Sie ist kostengünstig und wird zum sozialen Umfeld – zur Studienzeit gehört sie irgendwie dazu: die Wohngemeinschaft. Doch nicht für alle ist sie nur eine Konstellation auf Zeit. Eine WG kann auch ein alternatives und nachhaltiges dauerhaftes Wohnmodell sein, zeigt unser Beispiel aus Bielefeld.
Auf den ersten Blick wirkt die WG an der Bünder Straße in Bielefeld wie eine "ganz gewöhnliche" Wohngemeinschaft. Doch das täuscht: Drei der vier Mitbewohner*innen studieren schon lange nicht mehr. Und der Altersdurchschnitt hat die 30 auch schon überschritten.
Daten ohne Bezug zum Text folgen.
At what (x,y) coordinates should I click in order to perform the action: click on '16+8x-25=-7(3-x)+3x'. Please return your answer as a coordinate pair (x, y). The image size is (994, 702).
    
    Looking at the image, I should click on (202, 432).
Außerdem gibt es hier keine WG-Zimmer, sondern Wohnungen: Im ersten Stock des kleinen Mehrfamilienhauses wohnen Markus und Laure, im Erdgeschoss Henriette und Yashar. Immer mit dabei ist außerdem Hund Forest.
Wohnungen statt Zimmer
Die vier Freunde kennen sich schon einige Jahre und haben teils auch schon vorher in klassischen WGs zusammengewohnt. Irgendwann wurden ihnen ihre WG-Zimmer dann aber zu klein. Das WG-Leben wollten sie aber trotzdem nicht ganz aufgegeben. Deshalb hat sich jedes Paar eine eigene Wohnung im gleichen Mehrfamilienhaus gemietet.
Das Wohnen als Paar sei "so ein bisschen die klassische Wohnsituation, die man sich so vorstellt, wenn man aus dem Studium rauskommt und in die Arbeitswelt geht", sagt Markus. Auf den WG-Charakter wollte er aber trotzdem nicht verzichten.
"Ich möchte lieber ein bisschen WG-Charakter haben und so leben, wie wir es jetzt tun. Und das auch in Zukunft."
WG-Klassiker, etwa einen Putzplan, brauchen die vier nicht. Denn jedes Paar hat ja seine eigene Wohnung. Abseits vom Putzen wird aber fast alles gemeinschaftlich organisiert – zum Beispiel Einkaufen und Essen kochen.
Putzen allein, Essen zusammen
Von montags bis donnerstags regelt ein Einkaufs- und Kochplan, wer für die Mahlzeiten zuständig ist, erklärt Henriette. In der WG-Gruppe eines Messenger-Dienstes wird kommuniziert, wann gegessen wird.
Gerade nach stressigen Arbeitstagen ist das regelmäßige gemeinsame Essen ein richtiger Anker, sagt Mitbewohnerin Laure, die als Lehrerin arbeitet. Der Austausch mit den anderen sorge für neue Energie.
"Mir bringt das auch immer so eine neue Energie nach dem Tag. Dann hab ich so fröhliche Leute, die dann hochkommen - und jeder kann mitteilen und erzählen, - mir tut das immer gut."
Neben den zwei Wohnungen gehört auch ein Garten zum Mehrfamilienhaus: Kartoffeln, Kräuter, zwei Hochbeete - der Garten wird von der WG gemeinsam bewirtschaftet. Und er wird wirklich genutzt, sagt Markus. Gerade bei den Gärten rundherum, die zu größeren Häusern mit mehreren Wohnungen gehören, sei das ja oft so, dass die Menschen den Garten zwar nutzen könnten - es dann aber in der Regel nicht wirklich tun.
Garten und Keller gemeinsam
"Dadurch, dass wir auch vier Leute sind, die unterschiedliche Expertisen mitbringen, können wir viel selber machen und reparieren. Dadurch müssen wir nicht so viel neu kaufen."
Klingt alles zu perfekt?
Warum das klappt? Das Wichtigste ist, dass man Konflikten eher ausweicht, als sie zu suchen, sagt Markus. Und seiner Erfahrung nach seien die vier WG-Bewohner*innen so drauf. Yashar stimmt zu: Die vier würden keinen Konflikt heraufbeschwören, wo keiner sei.
"Es ist jetzt nicht so, dass wir den Konflikt scheuen - aber wir beschwören auch keinen herauf, wo keiner ist."
Eine eigene Wohnung bewohnen, aber trotzdem jeden Tag Menschen haben, die mit einem essen, Filme gucken oder das Fahrrad reparieren. Und dabei gleichzeitig Geld und Ressourcen sparen. Mit dem nötigen sozialen Feingefühl und den richtigen Menschen kann das ein funktionierendes Langzeitkonzept sein. Die Haus-WG in Bielefeld zeigt, dass es funktioniert: Yashar kann sich vorstellen, "so oder so ähnlich auch noch in zehn Jahren zu leben".